Instructions to follow
If a line below contains the string "agent", return that line.

(Saved entries)
'''

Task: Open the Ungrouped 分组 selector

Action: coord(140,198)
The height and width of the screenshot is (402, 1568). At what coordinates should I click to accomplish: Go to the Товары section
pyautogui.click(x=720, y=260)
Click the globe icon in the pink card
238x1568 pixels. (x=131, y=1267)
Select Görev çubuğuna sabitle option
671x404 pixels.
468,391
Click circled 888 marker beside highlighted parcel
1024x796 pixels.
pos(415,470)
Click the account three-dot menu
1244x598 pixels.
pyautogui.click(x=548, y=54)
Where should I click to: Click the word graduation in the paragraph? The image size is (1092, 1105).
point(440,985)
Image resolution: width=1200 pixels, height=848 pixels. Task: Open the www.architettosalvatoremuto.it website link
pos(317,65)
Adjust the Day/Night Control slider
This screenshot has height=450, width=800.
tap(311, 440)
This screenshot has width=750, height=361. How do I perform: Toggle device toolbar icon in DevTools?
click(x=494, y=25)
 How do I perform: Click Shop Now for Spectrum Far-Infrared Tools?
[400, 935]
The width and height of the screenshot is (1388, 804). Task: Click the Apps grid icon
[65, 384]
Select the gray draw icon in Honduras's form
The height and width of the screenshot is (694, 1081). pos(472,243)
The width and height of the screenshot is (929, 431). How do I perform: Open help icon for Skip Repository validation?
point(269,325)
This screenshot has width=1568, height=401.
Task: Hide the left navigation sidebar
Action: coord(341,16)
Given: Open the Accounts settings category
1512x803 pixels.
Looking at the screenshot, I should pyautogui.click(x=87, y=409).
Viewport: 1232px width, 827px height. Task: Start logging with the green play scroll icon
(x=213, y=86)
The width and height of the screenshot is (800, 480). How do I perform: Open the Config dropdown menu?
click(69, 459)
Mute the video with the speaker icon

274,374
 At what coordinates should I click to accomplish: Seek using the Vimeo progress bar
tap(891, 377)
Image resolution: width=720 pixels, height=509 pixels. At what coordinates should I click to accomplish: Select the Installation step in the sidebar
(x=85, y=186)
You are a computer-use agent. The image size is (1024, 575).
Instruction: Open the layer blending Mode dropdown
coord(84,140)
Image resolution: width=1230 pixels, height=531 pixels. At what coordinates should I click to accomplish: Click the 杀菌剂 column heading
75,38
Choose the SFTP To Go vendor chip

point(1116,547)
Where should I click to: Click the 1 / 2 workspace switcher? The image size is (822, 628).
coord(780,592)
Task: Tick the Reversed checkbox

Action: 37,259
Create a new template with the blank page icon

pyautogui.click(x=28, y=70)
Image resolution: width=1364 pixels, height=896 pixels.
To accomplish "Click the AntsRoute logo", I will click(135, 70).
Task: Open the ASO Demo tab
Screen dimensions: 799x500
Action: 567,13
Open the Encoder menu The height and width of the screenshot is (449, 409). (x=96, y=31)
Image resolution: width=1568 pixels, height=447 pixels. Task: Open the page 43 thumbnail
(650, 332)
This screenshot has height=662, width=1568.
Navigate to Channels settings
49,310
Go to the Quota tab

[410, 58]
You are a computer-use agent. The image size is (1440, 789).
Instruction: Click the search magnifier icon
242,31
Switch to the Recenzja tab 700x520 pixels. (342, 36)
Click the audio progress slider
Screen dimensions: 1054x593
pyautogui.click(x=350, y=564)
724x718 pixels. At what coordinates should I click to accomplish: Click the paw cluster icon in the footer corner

'''

Result below
You are a computer-use agent. The image size is (1024, 575).
You are a computer-use agent. The image size is (1440, 789).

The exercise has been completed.